Document segment:

Might need a little update to bring it up to date.
Disclosure: I fear technology and my daddy is not rich.
Macs are as much about the hardware than the software, and the OS is just another Unix variant. Much closer to Linux/BSD than Windows.
I like tech (no fear, I've been coding for 41 years at this point), but I don't like configuration, I'm a programmer, not IT, and also I heavily lean to getting shit done, so I prefer tools that don't get too much in my way.
I abandoned Linux on the desktop after I lost a battle with Linux audio. I can't freaking believe there's not a single thing that unifies everything, it's such a pain in the ass to setup right.
On notebooks it's a lost battle due to issues with power management that require way more fiddling that I'm willing to invest into.
Valve saw exactly this scenario, because you're right: Windows isn't good for stability any more. Windows isn't good for driver compatibility anymore. Windows isn't good for being easy to do your own thing. It's only good for gaming...
even this has gone away for me, exited first with Bazzite and am now on CachyOS. Still got a debloated Windows11 on a different SSD for when friends want to play games with kernel-level anticheat or other bs.
feels good to be free of Microsoft. work on a Mac, game on Linux, phones run Android.
But the decision has been made and for my own convenience I've got a new nvme for OS.
Flawless experience on non-nvidia hardware though.
It's just an optional update whenever I remember to check for one.
Apple give you a middle finger with a "Something went wrong" or just spins forever. No information whatsoever on what the problem is and how you could possibly debug it. Compete lack of tooling to help with that too.
Probably my favourite example was when it was giving me an error message of "A device is using too much power, try unplugging and replugging it". Which device? Which port? What is "too much"? HA, FUCK YOU. I spent hours trying to debug this (so there is a tool that can give you power use per USB device, but it's a point in time one). In the end rewired everything because it was just impossible to discover what the hell was its problem. Another fun one was trying to extend my macOS screen to an iPad, where the button just wasn't there. Why? What was I missing? Who knows.
Another fun one: “Updates are available. Do you want to install them?” What updates? What software is getting updates? What do they fix? No information, just a notification asking you whether you want to install vague updates.
Personally, only TFT is a blocker for me, and you can get an inferior version working on linux, but it only takes you playing one of those games for it to be a blocker.
Current Windows gaming experience is almost like a console, just play and forget, (if you just use your machine for that).
Another potential issue is that I have games in all the major launchers (and a GamePass subscription), and the only one that works reasonably well on Linux is Steam.
Even live-service games are less of a hassle than they used to be. BDO works well, Genshin works with occasionally having to update Proton, and the new shiny Where Winds Meet worked for me from the first day (never even tried it on Windows :P)

Recorded information:
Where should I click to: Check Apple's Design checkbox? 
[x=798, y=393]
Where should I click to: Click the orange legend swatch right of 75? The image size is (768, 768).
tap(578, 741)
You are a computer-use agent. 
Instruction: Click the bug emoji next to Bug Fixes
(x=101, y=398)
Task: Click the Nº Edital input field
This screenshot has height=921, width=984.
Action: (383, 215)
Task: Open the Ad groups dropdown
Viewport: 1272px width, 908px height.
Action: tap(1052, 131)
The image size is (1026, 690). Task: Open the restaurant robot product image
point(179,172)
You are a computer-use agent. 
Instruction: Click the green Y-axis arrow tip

Required action 1: Repeat the part of the operating systems discussion that begins at "Another potential issue" and stops after "Linux is Steam.".
Required action 2: Carry on the discussion of desktop operating systems past its final sentence.

Your response 1:
Another potential issue is that I have games in all the major launchers (and a GamePass subscription), and the only one that works reasonably well on Linux is Steam.

Your response 2:
I think in the last 6 months, I've dual-booted for pretty much these things:
* To install a new motherboard's RGB-tweak utility because it doesn't work right in OpenRGB yet. Ran it once to pick settings, then it seemed to write to NVRAM since it's been stuck that way now.
* To use ham radio programming software that was clearly written by a single hobbyist and I didn't expect to work on anything but happy-path Windows systems.
* To try a weird specialty keyboard with a nonstandard card-reader (most of them just appear as normal HID keyboards, this one was a custom USB endpoint which apparently emulated a serial device with the right software. In the end, it didn't work well in Windows either-- the software was apparently mostly Win7-and-below.
* To deal with an old scanner that the vendor provides a Linux software package for, but only as a binary .deb that didn't seem to work well on Void. (Problem solved by picking up a used scanner explicitly supported by SANE for $10 at the Goodwill)
Otherwise, spot-on to my MO
Amiga users have been here before.
Some computers are shared by six family members, each with their own MS account and 1TB of storage. OneDrive makes it so the computers can have a 1TB hard drive but still give everyone ready access to their files by not storing them all on the hard drive.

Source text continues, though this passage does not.